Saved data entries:

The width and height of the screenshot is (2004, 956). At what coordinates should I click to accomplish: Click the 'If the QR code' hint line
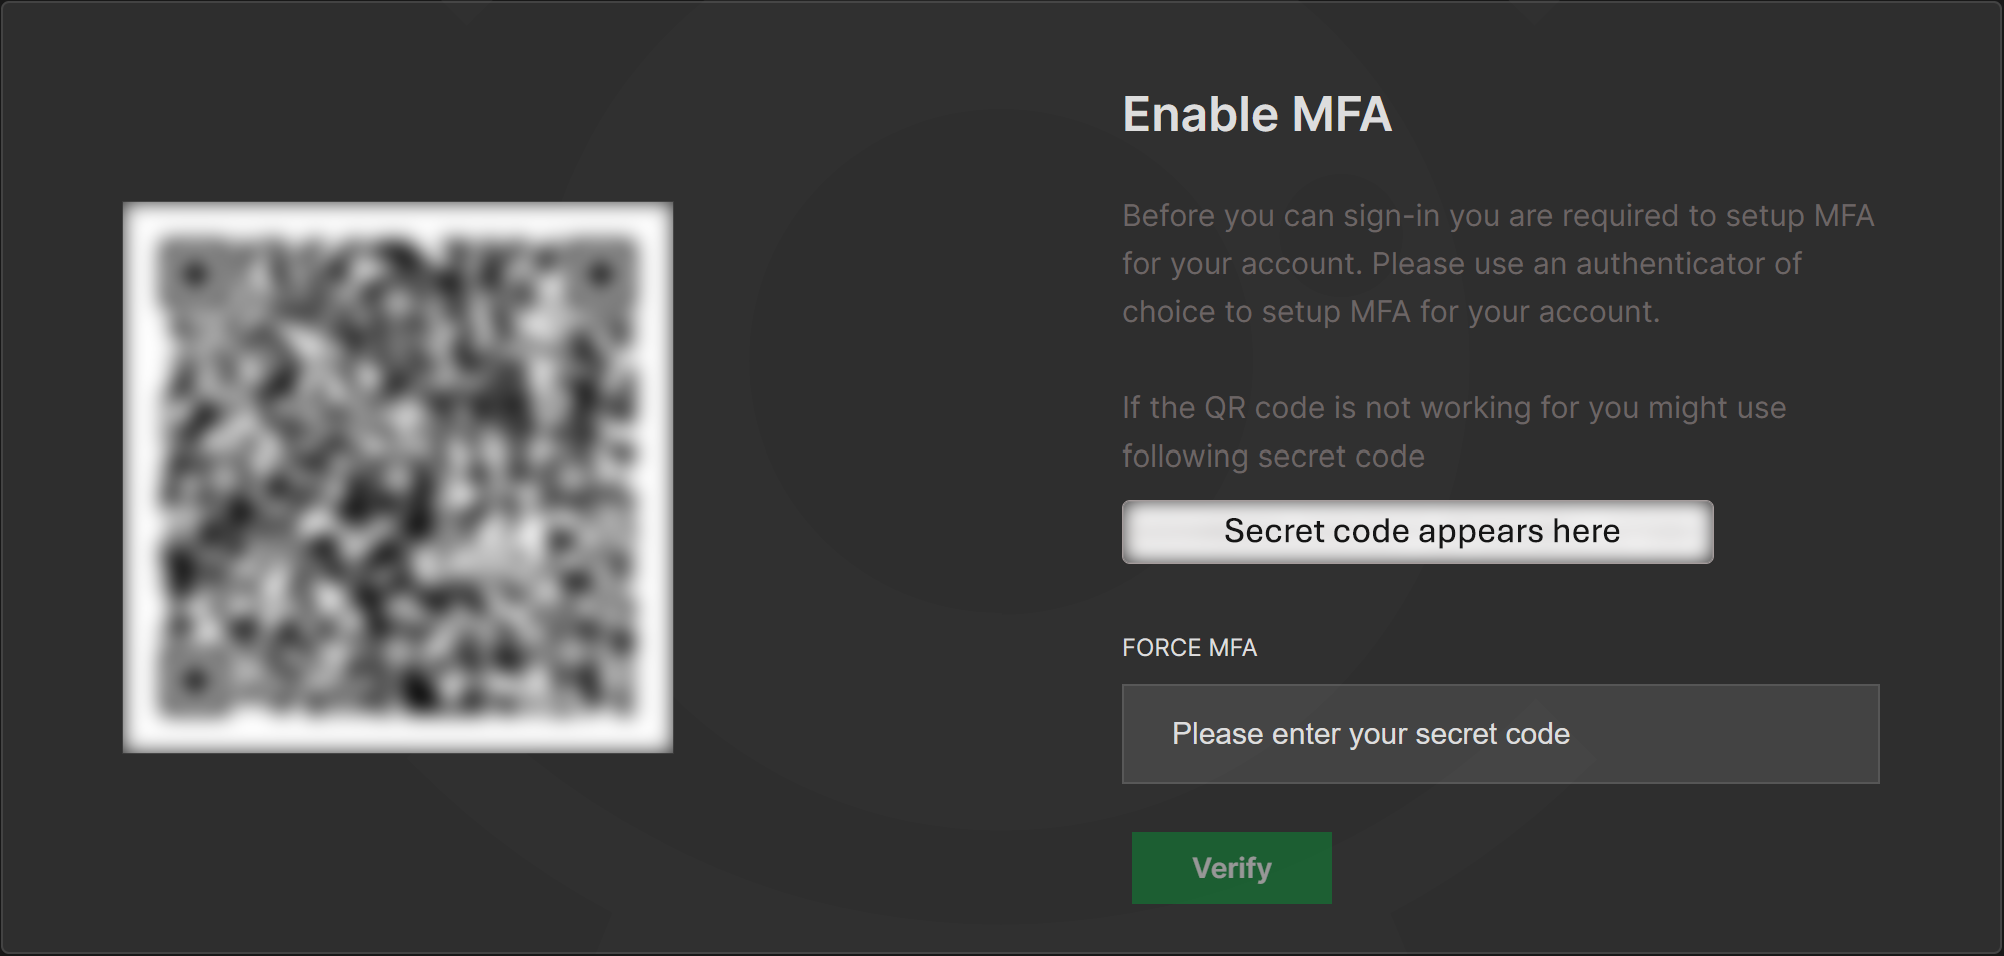[x=1453, y=408]
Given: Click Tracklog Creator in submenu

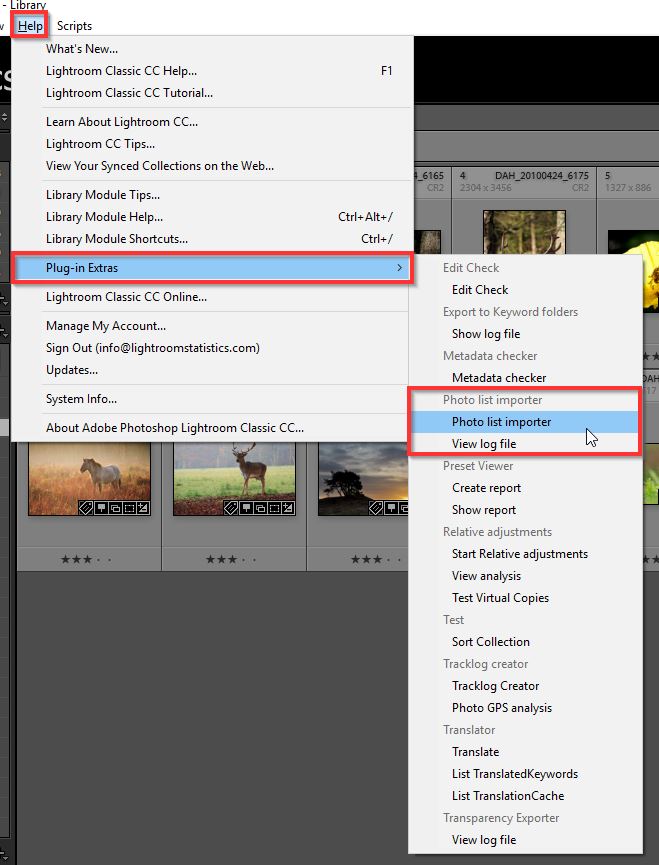Looking at the screenshot, I should pos(495,686).
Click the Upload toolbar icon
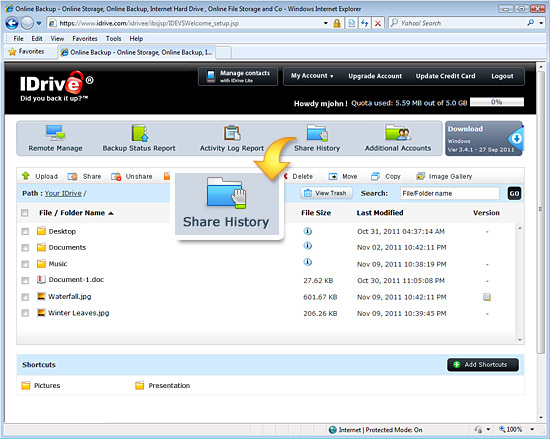The width and height of the screenshot is (550, 439). pyautogui.click(x=26, y=176)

> **WHAT TO WORK ON**:
Although the records contain pictures, your copy should hold only the text, reproduced exactly.

> **EXERCISE SOLUTION**:
The width and height of the screenshot is (2004, 956). At what coordinates should I click to accomplish: Click the 'If the QR code' hint line
[x=1453, y=408]
Given: Click Tracklog Creator in submenu

Looking at the screenshot, I should pos(495,686).
Click the Upload toolbar icon
The width and height of the screenshot is (550, 439). pyautogui.click(x=26, y=176)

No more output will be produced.